DATA LINES:
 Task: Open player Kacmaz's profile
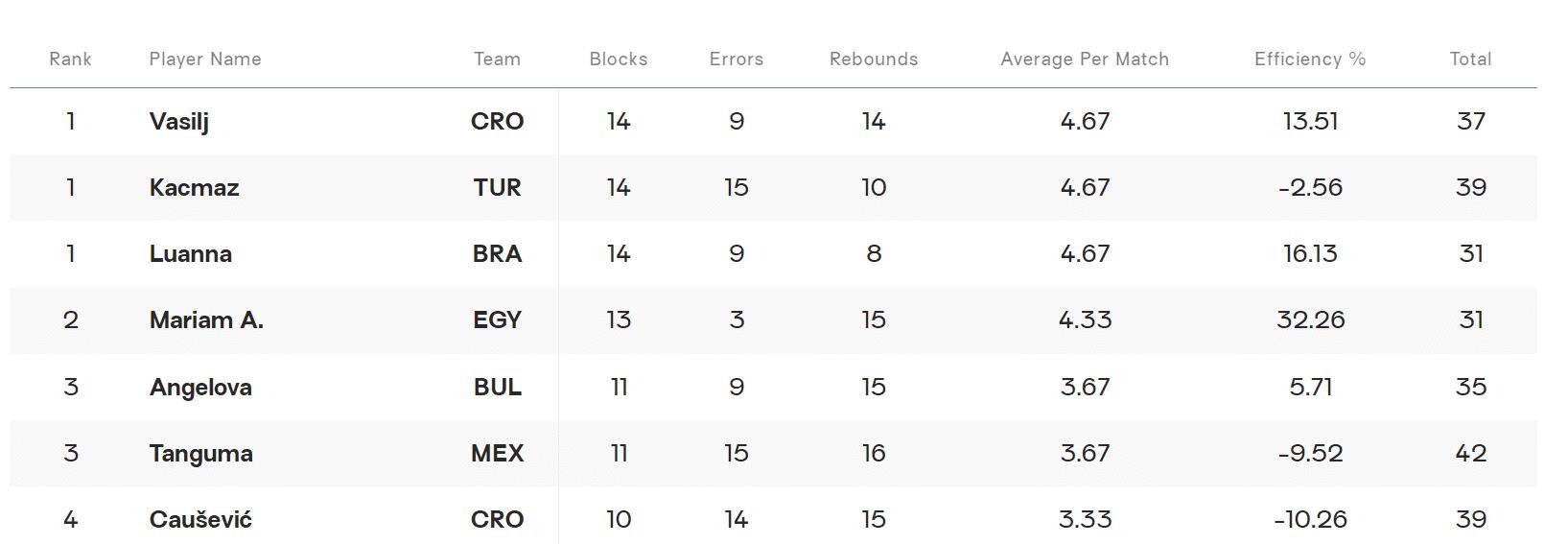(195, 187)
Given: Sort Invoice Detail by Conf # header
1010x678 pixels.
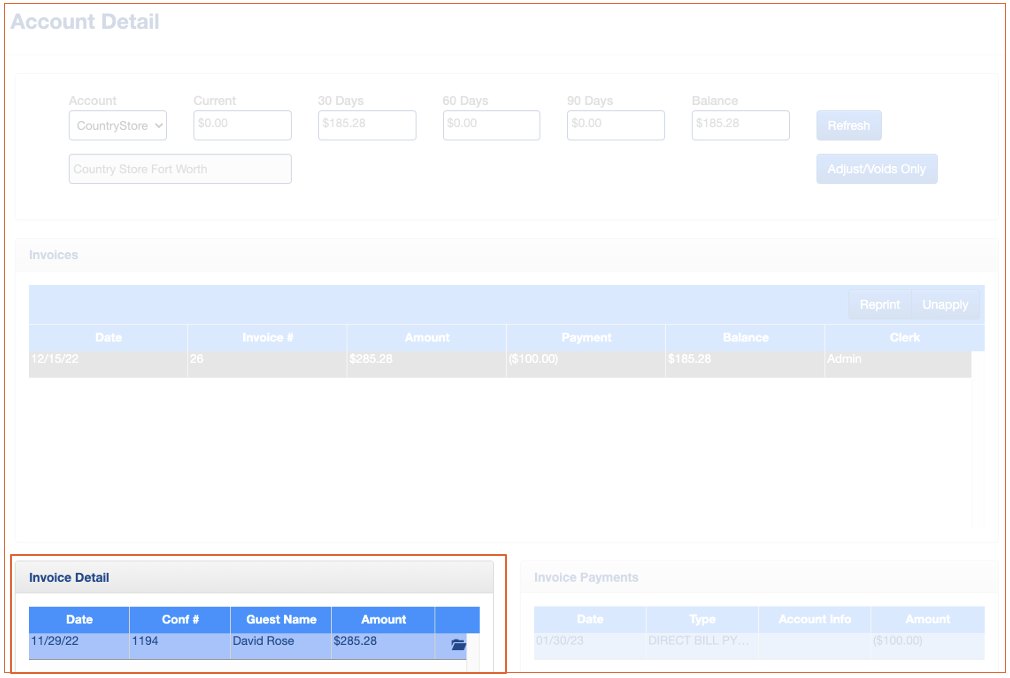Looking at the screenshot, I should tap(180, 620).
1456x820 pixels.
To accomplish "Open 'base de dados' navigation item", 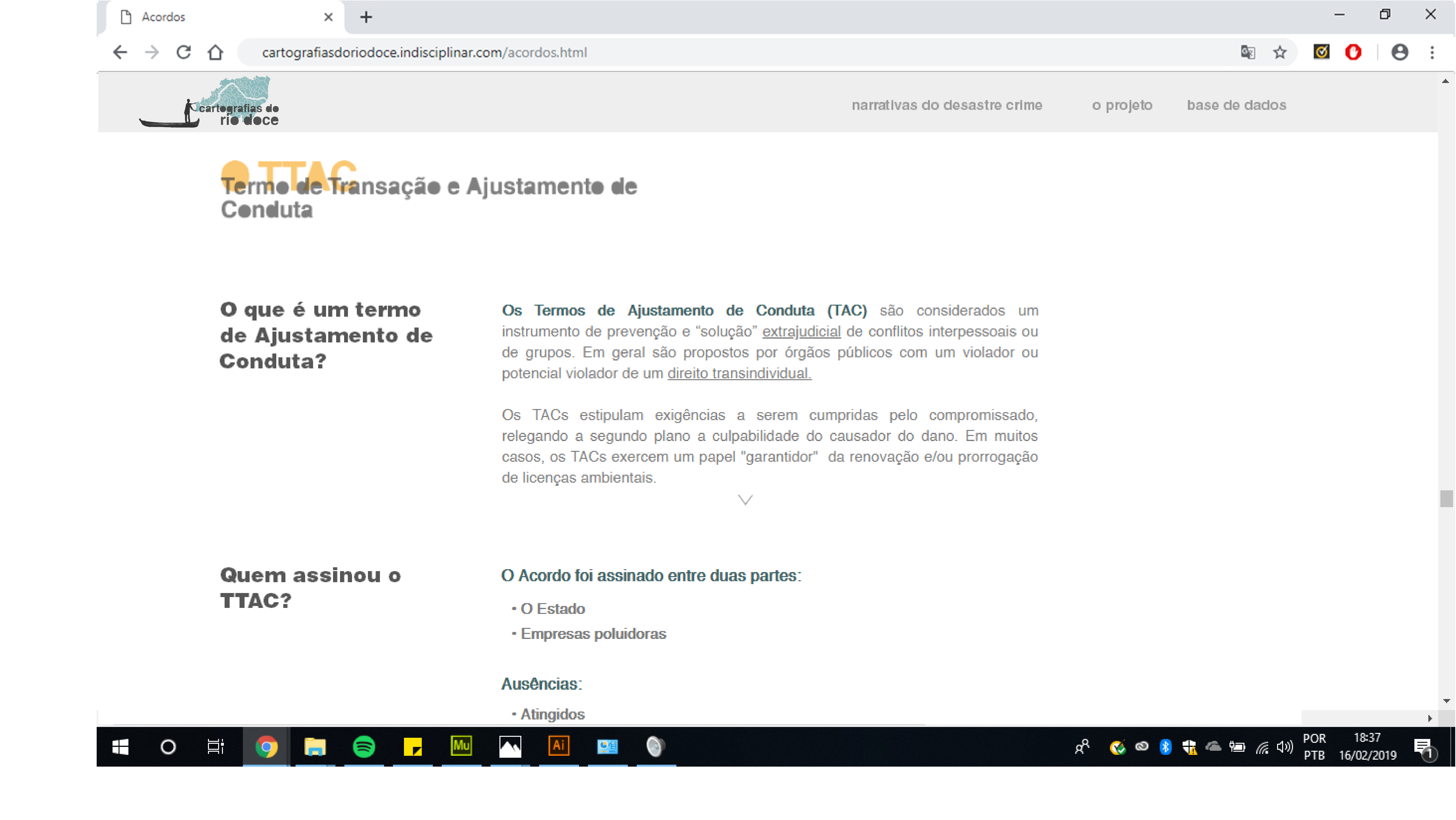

INSTRUCTIONS TO FOLLOW: Copy every line of the items above word for word, but leave out the pictures.

RESPONSE TO THE EXERCISE:
 Task: Open player Kacmaz's profile
(195, 187)
Given: Sort Invoice Detail by Conf # header
1010x678 pixels.
Looking at the screenshot, I should tap(180, 620).
1456x820 pixels.
To accomplish "Open 'base de dados' navigation item", 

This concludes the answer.